*Série d'exercices:*
**A)** Résumez l'arrêt en deux phrases.
**B)** Répondez brièvement aux questions suivantes à partir de l'arrêt.
(i) Quelle chambre de la Cour de justice rend cet arrêt ?
(ii) À quelle date les parties ont-elles été informées que la cause était gardée à juger ?
(iii) Pendant quelles années B______ a-t-il mandaté A______ SA pour la propriété sise à F______ ?
**C)** Dans l'arrêt, présentez sous forme de liste le paragraphe qui commence par « a. A______ SA a notamment pour but social » en conservant ses informations principales.

*Texte source:*
C/23522/2020 ACJC/576/2024

ARRÊT

DE LA COUR DE JUSTICE

Chambre civile

DU MERCREDI 8 MAI 2024

 

Entre

A______ SA, sise ______ [GE], appelante d'un jugement rendu par la 11ème Chambre du Tribunal de première instance de ce canton le 30 juin 2023, représentée par Me Stéphane PENET, avocat, WAEBER PENET, quai Gustave-Ador 2, case postale 3021, 1211 Genève 3,

et

Monsieur B______, domicilié ______ [GE], intimé, représenté par Me Philippe DE BOCCARD, avocat, De Boccard Associés SA, rue du Mont-Blanc 3, 1201 Genève.

 

 


EN FAIT

A. Par jugement JTPI/7783/2023 du 30 juin 2023, reçu par les parties dans sa version motivée le 17 octobre 2023, le Tribunal de première instance a débouté A______ SA de toutes ses conclusions prises à l'encontre de B______ (ch. 1 du dispositif), mis les frais judiciaires en 3'000 fr. à la charge de A______ SA (ch. 2), condamné cette dernière à verser 900 fr. à ce titre à l'Etat de Genève (ch. 3) ainsi que 3'000 fr. de dépens à B______ (ch. 5) et débouté les parties de toutes autres conclusions (ch. 6).

B. a. Le 16 novembre 2023, A______ SA a formé appel de ce jugement, concluant à ce que la Cour de justice l'annule, condamne B______ à lui verser 12'000 fr. et 5'000 fr. avec intérêts à 5% dès le 1er janvier 2016 et prononce la mainlevée définitive de l'opposition formée au commandement de payer, poursuite n° 1______, avec suite de frais et dépens.

b. Le 22 janvier 2024, B______ a conclu à la confirmation du jugement querellé, avec suite de frais et dépens.

c. Les parties ont répliqué et dupliqué, persistant dans leurs conclusions.

d. Elles ont été informées le 23 avril 2024 de ce que la cause était gardée à juger.

C. Les faits pertinents suivants résultent du dossier.

a. A______ SA a notamment pour but social l'exploitation d'un bureau d'architecture et des activités de courtage et promotion immobilière. C______ en est l'administrateur avec signature individuelle, et son fils, D______, le directeur avec signature individuelle.

B______ est domicilié au no. 2______ chemin 3______, à E______ [GE]. Il connaît de longue date D______, propriétaire d'une maison située au no. 4______, chemin 3______ (parcelle n° 5______).

b. De 2014 à 2017, B______ a mandaté A______ SA pour qu'elle s'occupe du permis de construire et de la surveillance du chantier d'une propriété sise à F______ [GE]. Un contrat d'architecte écrit a été signé par les parties à cette occasion. Ce projet est terminé et tous les montants dus ont été versés par B______.

*Lignes fournies:*
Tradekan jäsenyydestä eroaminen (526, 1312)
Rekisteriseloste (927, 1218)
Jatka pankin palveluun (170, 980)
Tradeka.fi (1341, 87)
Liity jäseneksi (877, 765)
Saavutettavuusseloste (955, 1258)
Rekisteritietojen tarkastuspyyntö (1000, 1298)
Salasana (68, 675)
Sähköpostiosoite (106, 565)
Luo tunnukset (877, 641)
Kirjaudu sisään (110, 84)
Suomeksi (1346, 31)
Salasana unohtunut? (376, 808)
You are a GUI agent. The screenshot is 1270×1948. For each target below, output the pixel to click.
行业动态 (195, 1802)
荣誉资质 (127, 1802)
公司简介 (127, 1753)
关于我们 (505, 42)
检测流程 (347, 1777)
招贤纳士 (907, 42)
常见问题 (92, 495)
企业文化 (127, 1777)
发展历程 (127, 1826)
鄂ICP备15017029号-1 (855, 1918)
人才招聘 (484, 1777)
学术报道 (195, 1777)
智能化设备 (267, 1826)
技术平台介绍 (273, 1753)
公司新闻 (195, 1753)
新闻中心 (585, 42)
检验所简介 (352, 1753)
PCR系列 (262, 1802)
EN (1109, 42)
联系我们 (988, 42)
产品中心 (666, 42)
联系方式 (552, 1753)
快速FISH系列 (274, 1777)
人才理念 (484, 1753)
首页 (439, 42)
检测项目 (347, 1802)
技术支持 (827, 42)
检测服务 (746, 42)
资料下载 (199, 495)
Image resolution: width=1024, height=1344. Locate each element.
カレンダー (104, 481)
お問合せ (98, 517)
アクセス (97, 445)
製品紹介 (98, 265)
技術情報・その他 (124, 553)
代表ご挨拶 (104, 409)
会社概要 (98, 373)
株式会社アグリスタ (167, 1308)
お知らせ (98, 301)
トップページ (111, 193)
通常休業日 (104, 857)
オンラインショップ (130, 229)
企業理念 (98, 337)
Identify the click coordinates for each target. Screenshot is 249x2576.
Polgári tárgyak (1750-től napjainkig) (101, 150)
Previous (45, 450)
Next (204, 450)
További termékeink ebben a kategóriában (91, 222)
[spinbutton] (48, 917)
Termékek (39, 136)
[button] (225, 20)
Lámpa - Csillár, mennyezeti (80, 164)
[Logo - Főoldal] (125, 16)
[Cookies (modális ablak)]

*Réponses par exercice:*
**A)** Par jugement du 30 juin 2023, le Tribunal de première instance a débouté A______ SA de toutes ses conclusions prises contre B______ et l'a condamnée à payer les frais judiciaires de 3'000 fr. ainsi que 3'000 fr. de dépens. Le 16 novembre 2023, A______ SA a fait appel de ce jugement devant la Cour de justice en demandant que B______ lui verse 12'000 fr. et 5'000 fr. avec intérêts, tandis que B______ a conclu à la confirmation du jugement.

**B)**
(i) La Chambre civile.
(ii) Le 23 avril 2024.
(iii) De 2014 à 2017.

**C)**
- But social de A______ SA (notamment) : exploitation d'un bureau d'architecture, activités de courtage et promotion immobilière.
- Administrateur avec signature individuelle : C______.
- Directeur avec signature individuelle : D______, fils de C______.